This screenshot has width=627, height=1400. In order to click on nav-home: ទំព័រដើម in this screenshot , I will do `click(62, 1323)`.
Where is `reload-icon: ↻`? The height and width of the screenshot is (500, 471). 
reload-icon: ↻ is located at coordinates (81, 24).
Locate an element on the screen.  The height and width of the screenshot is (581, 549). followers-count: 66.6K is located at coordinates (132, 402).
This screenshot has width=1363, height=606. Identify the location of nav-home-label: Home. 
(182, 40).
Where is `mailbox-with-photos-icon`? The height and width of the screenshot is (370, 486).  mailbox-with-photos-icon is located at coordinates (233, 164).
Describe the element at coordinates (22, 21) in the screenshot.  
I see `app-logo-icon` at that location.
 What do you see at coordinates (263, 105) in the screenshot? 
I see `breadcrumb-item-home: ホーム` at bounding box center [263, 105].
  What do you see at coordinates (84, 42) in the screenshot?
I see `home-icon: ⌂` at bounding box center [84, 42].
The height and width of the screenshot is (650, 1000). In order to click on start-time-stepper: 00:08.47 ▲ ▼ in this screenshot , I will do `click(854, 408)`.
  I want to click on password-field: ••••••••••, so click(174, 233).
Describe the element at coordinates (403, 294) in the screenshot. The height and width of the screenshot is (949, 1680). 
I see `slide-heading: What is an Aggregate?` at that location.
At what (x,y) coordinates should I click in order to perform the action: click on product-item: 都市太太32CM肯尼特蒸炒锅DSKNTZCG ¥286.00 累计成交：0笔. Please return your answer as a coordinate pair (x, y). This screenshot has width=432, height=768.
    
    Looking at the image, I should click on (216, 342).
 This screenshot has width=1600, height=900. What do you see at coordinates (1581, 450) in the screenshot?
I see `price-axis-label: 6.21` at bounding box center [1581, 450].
-----
ACTIVITY »
Extract every line of the records that contains the string "coordinates", matching case exactly.

ANSWER BOX »
reload-icon: ↻ is located at coordinates (81, 24).
Locate an element on the screen.  The height and width of the screenshot is (581, 549). followers-count: 66.6K is located at coordinates (132, 402).
Where is `mailbox-with-photos-icon`? The height and width of the screenshot is (370, 486).  mailbox-with-photos-icon is located at coordinates (233, 164).
Describe the element at coordinates (22, 21) in the screenshot.  
 What do you see at coordinates (263, 105) in the screenshot? 
  What do you see at coordinates (84, 42) in the screenshot?
Describe the element at coordinates (403, 294) in the screenshot. The height and width of the screenshot is (949, 1680). 
At what (x,y) coordinates should I click in order to perform the action: click on product-item: 都市太太32CM肯尼特蒸炒锅DSKNTZCG ¥286.00 累计成交：0笔. Please return your answer as a coordinate pair (x, y). This screenshot has width=432, height=768.
 This screenshot has width=1600, height=900. What do you see at coordinates (1581, 450) in the screenshot?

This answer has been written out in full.